The first line contains an HTTP verb, in this case GET. There are different HTTP verbs (or methods) used to perform different actions with a given resource. The GET method conventionally indicates that we want to read the resource. The following \ represents a path to the resource we want to access (in this case, the root path). And finally, HTTP/1.1 represents which version of HTTP we are using. Following this first line, a list of headers is supplied. These headers give the server some metadata about our request. In our case, we just supplied the Host header, which tells the server program what is the domain to which we are sending our request.

If you have the netcat command available, you can actually interact with an HTTP server and directly send a request. Run netcat example.org 80, which opens up a TCP connection to example.org at port 80 (the default port for HTTP). Then you can copy and paste the request above and press enter twice.

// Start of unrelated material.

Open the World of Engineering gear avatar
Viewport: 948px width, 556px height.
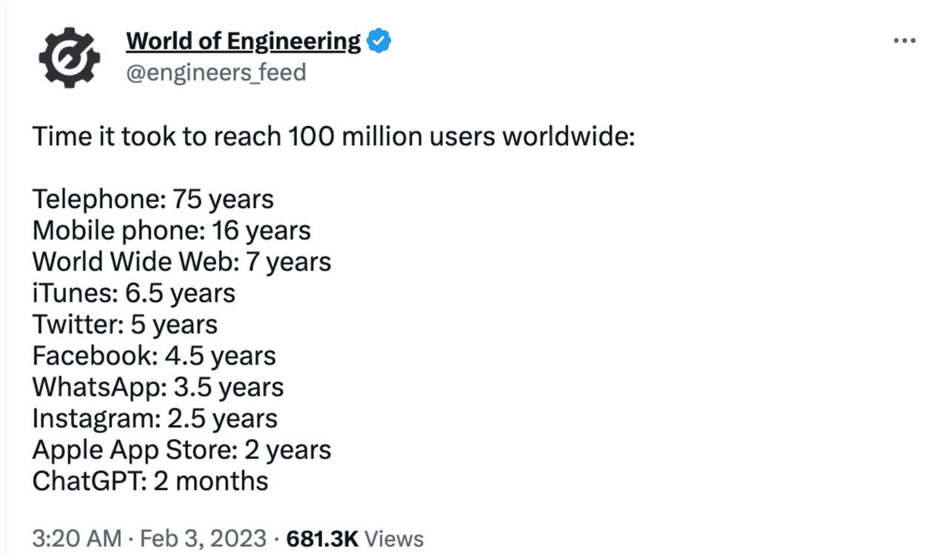coord(69,58)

The server will respond with something like this:

HTTP/1.1 200 OK
Accept-Ranges: bytes
*a bunch of other HTTP headers*
...
Content-Length: 1256

*the actual HTML for the page*

At this point you can close the connection to the server by killing netcat with CTRL+C.

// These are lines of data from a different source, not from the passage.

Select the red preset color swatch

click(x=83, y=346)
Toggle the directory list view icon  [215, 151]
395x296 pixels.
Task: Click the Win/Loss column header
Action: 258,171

The response contains an initial line that is somewhat similar to the request’s, indicating the HTTP version being used, and then an HTTP status code, in this case 200 OK indicating that the request could be fulfilled successfully. Following that we have some headers for the response, a blank line, and then the actual data of interest (the body).

Speaking of it, the HTTP request can also have a body, for instance:

POST /anything HTTP/1.1
Host: httpbin.org
Content-Length: 10

1234567890

The above request accesses the /anything path on httpbin.org, a utility for inspecting and testing HTTP requests. This specific path responds with data about the request sent to it. If you run netcat httpbin.org 80 and send this request you will get a response similar to this:

HTTP/1.1 200 OK
Date: Thu, 28 Dec 2023 05:28:02 GMT
Content-Type: application/json
Content-Length: 332
Connection: keep-alive
Server: gunicorn/19.9.0
Access-Control-Allow-Origin: *
Access-Control-Allow-Credentials: true

{
  "args": {}, 
  "data": "1234567890", 
  "files": {}, 
  "form": {}, 
  "headers": {
    "Content-Length": "10", 
    "Host": "httpbin.org", 
    "X-Amzn-Trace-Id": "..."
  }, 
  "json": 1234567890, 
  "method": "POST", 
  "origin": "XXX.XXX.XXX.XXX", 
  "url": "http://httpbin.org/anything"
}

Here we get a JSON formatted response containing the request body, as seen in the data section of the response. The headers section displays the request headers we sent (the X-Amzn-Trace-Id header wasn’t sent by us, but was added on their end). The request body is used for sending additional information to the server such as form data.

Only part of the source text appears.